Why is the sand GREEN? Well, the answer lies under the crust of the Earth, in the upper mantle, where one of the dominant rocks is Peridotite. The name may remind you of August’s birthstone, Peridot, whose color is a yellowish to brownish green. Peridotite is brought to the surface on the waves of magma that erupt from the same volcanos that formed the Hawaiian Islands. It’s made primarily of the mineral, Olivine, which has a much higher melting temperature than most minerals. So, the magma brings it to the surface, surrounds it with lava rock (basalt), but doesn’t melt it into the mixture. These peridotite xenoliths eventually reveal themselves as erosion breaks down the basalt host rock.

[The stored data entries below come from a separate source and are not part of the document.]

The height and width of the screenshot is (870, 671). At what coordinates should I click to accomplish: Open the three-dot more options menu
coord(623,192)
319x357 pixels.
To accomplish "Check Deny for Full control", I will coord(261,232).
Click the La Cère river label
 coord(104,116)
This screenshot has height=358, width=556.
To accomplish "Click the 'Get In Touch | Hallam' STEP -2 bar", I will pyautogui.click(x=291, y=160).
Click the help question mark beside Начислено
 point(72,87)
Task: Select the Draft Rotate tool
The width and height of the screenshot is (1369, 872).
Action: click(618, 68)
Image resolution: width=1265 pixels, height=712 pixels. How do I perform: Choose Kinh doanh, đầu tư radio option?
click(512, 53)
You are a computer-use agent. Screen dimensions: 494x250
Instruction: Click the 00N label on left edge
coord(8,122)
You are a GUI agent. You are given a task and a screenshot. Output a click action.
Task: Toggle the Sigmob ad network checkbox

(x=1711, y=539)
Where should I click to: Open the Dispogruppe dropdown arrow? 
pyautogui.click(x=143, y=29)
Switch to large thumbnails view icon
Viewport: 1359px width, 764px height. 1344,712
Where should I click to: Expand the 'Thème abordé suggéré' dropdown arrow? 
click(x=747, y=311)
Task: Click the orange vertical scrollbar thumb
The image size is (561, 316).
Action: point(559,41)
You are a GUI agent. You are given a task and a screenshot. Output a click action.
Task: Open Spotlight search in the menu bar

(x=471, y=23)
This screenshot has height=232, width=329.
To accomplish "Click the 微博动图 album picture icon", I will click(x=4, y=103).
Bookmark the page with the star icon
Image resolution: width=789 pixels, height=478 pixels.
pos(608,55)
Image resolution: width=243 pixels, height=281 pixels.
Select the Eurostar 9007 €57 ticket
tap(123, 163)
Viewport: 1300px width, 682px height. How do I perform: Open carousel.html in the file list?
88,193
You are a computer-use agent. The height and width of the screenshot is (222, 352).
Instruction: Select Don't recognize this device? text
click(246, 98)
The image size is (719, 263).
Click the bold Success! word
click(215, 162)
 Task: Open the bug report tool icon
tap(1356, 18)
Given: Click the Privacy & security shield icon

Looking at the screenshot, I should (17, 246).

What happens next is what happens to every rock, given time and exposure to the elements. The peridotite breaks into smaller and smaller pieces, until it’s a bunch of tiny olivine grains. But these little grains are heavier than most sand, so if the conditions are protected enough, they have a tendency to stay. And if enough of them stay in one place, it makes the beach look green. Conditions are rarely as perfect as here in this bay, cut by the ocean into the side of a former cinder cone.
So, how does it feel to play on a beach of green gems? The truth is, most peridotite is not gem quality, and grains of sand are way too small to be valuable. But there is something special, at least to this gemologist, about having tiny peridot between your toes. It was great building a sand castle out of what the Hawaiians call their Hawaiian Diamonds.
The sand is protected by the state, so you’re not allowed to fill a container with it unless you are a native Hawaiian. But, wouldn’t you know, the driver of my shuttle was a twelfth generation Hawaiian, and he was trying to impress the young, pretty woman sitting next to him. He gave her a handful of green sand, mixed with larger peridot pebbles, in an empty water bottle. When she showed them to me, I gasped in delight. “Oh, my gosh!” I exclaimed. “They’re beautiful!!”
When she found out I worked with gemstones, she secretly gave me the water bottle, saying, “You’ll appreciate it so much more than I will.” So, I have my special little stash of green sand which I will keep forever!